O Brasil precisa depender menos das exportações para os Estados Unidos?

O Brasil não é tão dependente dos EUA quanto era no passado. Na verdade, nos últimos anos, se você olhar, os EUA se tornaram, do ponto de vista da balança comercial, mais dependentes do Brasil. No entanto, temos uma oferta exportável para os EUA que dificilmente vai poder ser, pelo menos no curto e no médio prazos, redirecionada para outros mercados. E isso é problema. São os casos do café e do pescado. Felizmente o suco de laranja ficou de fora disso. Mas tem muita integração em termos da cadeia de valor com os distribuidores, com os engarrafadores nos EUA. Isso cria uma uma relação de interdependência que é muito saudável, muito favorável ao comércio.

O que o Brasil pode fazer, no cenário internacional, para diminuir o impacto dessa taxação?

Você, evidentemente, tem sempre procurar outros mercados, desde que esses mercados também não se não se fechem para o Brasil. Você pode imaginar que, se houver aceitação por parte da China para importar mais soja dos EUA, o Brasil pode vir a ter sua demanda por soja reduzida. Não chega a ser um dano irreparável nem nada, mas sempre faz parte das nossas contas, em termos de balança. Isso tudo tem que ser observado e monitorado para ver de que forma você pode recuperar espaço, sobretudo por conta desses setores mais sensíveis à sobretaxa.

O presidente Luiz Inácio Lula da Silva organiza uma Cúpula Virtual do Brics e faz ligações para líderes europeus para tratar do tarifaço. Esse movimento pode aliviar o tarifaço, ao aumentar a pressão contra os EUA?

Francamente, não acredito nessa possibilidade. Em primeiro lugar, porque cada país tem um contrato específico na OMC, um conjunto de compromissos específicos. Na OMC, cada país ou grupo de países, no caso da União Europeia, assume compromissos formais. Por exemplo, de não aplicar tarifa superior àquela que foi consolidada. A menos que você constitua uma área de livre comércio, ou uma união aduaneira, você não responde como bloco a nenhuma infração que possa ser cometida. Esses países do Brics não têm livre comércio nem formam união aduaneira. Cada país tem interesses muito específicos em matéria de comércio exterior, até com disputas eventuais. É o caso entre Brasil e Índia, por causa do açúcar.

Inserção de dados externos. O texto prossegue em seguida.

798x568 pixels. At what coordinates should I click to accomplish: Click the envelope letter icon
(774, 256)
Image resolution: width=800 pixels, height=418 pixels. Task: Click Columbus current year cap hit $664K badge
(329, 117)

Esse movimento é necessário, então?

É claro que, diante dessa situação tão inusitada, o discurso é importante. É importante você manifestar desagrado, como o Brasil está fazendo na resposta à Seção 301, e acionando a OMC. Isso faz parte do processo. Mas, em termos reais, efetivos, eu não vejo que resultados concretos possam surgir dessas reuniões ou dessas manifestações.

Quem é o diplomata

O embaixador José Alfredo Graça Lima atuou como responsável pelas negociações do Brasil e do Mercosul, sherpa do Brics, e serviu em quatro painéis da Organização Mundial do Comércio (três como presidente) e como árbitro do Mecanismo Provisório de Apelação do órgão entre 2020 e 2025. Além disso, é autor do estudo Novos Tempos para o Comércio Internacional — Rumos para o Brasil, publicado pelo Cebri e pela Fundação Konrad Adenauer.